El teniente Becker apareció detrás de él y se sentó junto a una mesa situada al otro extremo de la sala. Jonah volvió a tamborilear con el lápiz y se detuvo. Dejó el lápiz a un lado y se echó atrás en la silla.

—Me gustaría que la vida fuera menos complicada —dijo.

Seguí hablándole con dulzura.

—La vida no es complicada. Tú eres quien la complica. Que yo sepa, te lo estabas pasando genial sin Camilla. Pero te hace una seña y tú vuelves corriendo. Y ahora dices que no sabes qué es lo que no funciona. Deja de hacerte la víctima, tú eres el único verdugo.

Esta vez se echó a reír.

—Kinsey, eres la hostia. ¿Por qué no me dices lo que realmente piensas?

—No entiendo el sufrimiento voluntario. Si eres desdichado, cambia, cambia lo que sea. Si no funciona, da el salto y desaparece. En esta vida no hay nada eterno.

—¿Es lo que hiciste tú?

—Mitad y mitad. Al primero le di la patada yo, el segundo me la dio a mí. Entre una experiencia y otra sufrí lo que había que sufrir, pero cuando me pongo a pensar en aquello, no sé cómo pude aguantar tanto. Fue absurdo. Una pérdida de tiempo enorme.

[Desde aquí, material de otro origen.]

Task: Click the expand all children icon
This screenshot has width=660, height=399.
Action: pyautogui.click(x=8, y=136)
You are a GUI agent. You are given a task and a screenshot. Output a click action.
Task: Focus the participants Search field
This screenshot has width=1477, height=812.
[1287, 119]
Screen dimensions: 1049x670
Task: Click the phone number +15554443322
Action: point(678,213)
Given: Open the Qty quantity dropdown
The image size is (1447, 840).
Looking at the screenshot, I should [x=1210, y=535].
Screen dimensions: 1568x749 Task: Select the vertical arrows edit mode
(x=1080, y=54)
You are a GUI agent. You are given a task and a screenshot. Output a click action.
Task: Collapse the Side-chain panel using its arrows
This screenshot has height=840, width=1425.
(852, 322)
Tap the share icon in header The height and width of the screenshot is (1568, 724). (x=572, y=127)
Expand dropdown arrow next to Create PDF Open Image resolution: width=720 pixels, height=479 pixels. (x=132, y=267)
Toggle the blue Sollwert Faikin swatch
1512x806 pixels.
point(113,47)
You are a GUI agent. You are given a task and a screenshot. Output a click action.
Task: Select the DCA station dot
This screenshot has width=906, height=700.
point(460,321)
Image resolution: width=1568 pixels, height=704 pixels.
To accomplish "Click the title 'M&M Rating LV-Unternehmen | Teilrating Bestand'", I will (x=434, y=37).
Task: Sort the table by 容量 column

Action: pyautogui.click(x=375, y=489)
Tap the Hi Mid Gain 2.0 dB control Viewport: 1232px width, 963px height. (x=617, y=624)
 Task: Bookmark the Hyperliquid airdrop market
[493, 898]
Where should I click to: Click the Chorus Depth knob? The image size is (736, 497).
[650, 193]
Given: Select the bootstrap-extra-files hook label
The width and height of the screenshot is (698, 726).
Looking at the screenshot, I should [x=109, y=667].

—Nunca me has contado nada de tus maridos.

—Es verdad. Bueno, ya lo haré en otro momento.

—¿Te apetece que tomemos una copa cuando termine?

Le dirigí una mirada rápida y negué con la cabeza.

—Acabaríamos en la cama.

—De eso se trata, ¿no?

Sonrió y arqueó las cejas a toda velocidad, a lo Groucho Marx.

Me eché a reír y volví al caso Daggett mientras me levantaba.

—Llámame en cuanto el doctor Yee tenga resultados oficiales.

—Te llamaré para algo más que eso.

—Primero pon orden en tu vida.

Me siguió con la mirada y tuve que hacer un esfuerzo para marcharme. Tenía unas ganas locas de correr hacia él, sentarme en sus rodillas y llenarle la cara de lengüetazos, pero la comisaría ya no sería la misma de siempre si lo hacía. Al volverme me di cuenta de que Becker nos observaba con suspicacia mientras fingía inspeccionar su cubículo.